• **Problem to work on**
Please reproduce all the data exactly as written and omit the pictures.

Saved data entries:
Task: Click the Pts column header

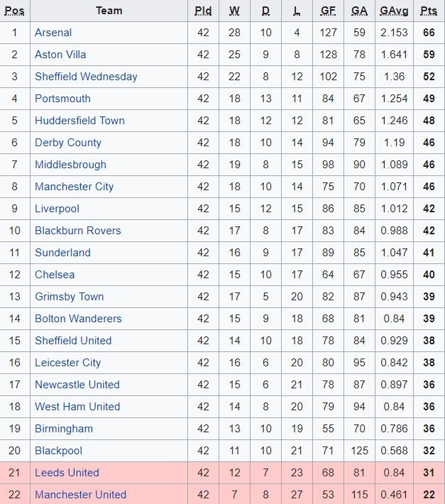Action: pyautogui.click(x=429, y=11)
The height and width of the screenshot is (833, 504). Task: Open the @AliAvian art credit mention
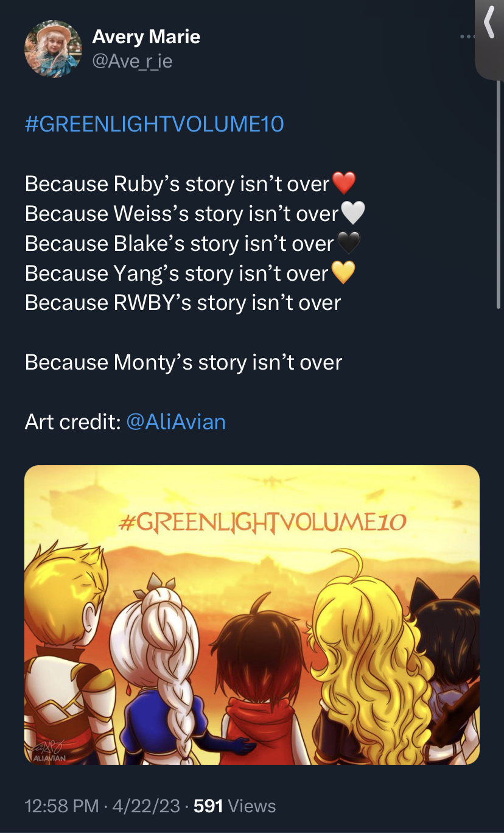point(176,421)
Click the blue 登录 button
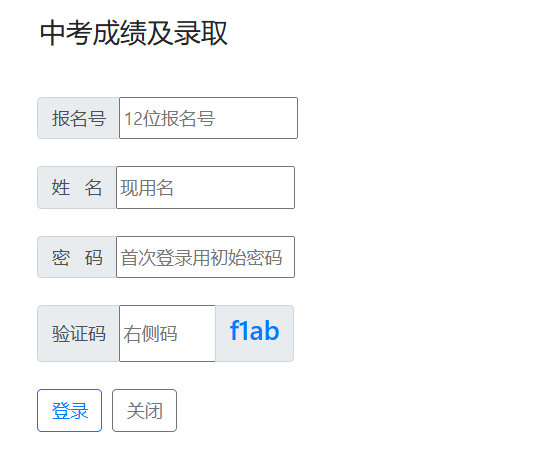This screenshot has width=544, height=456. click(69, 411)
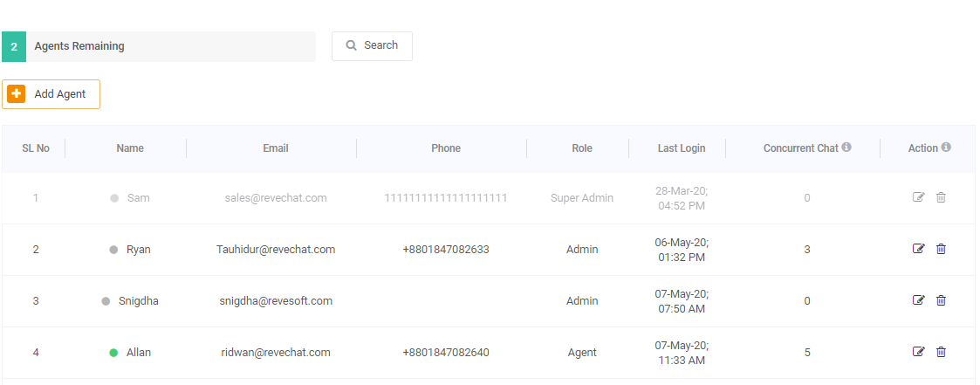Screen dimensions: 980x385
Task: Click edit icon for Ryan's row
Action: (x=918, y=249)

• **Final answer**
Task: Click the Pts column header

Action: pyautogui.click(x=429, y=11)
The height and width of the screenshot is (833, 504). Task: Open the @AliAvian art credit mention
point(176,421)
Click the blue 登录 button
This screenshot has width=544, height=456. click(69, 411)
Screen dimensions: 980x385
Task: Click edit icon for Ryan's row
Action: (x=918, y=249)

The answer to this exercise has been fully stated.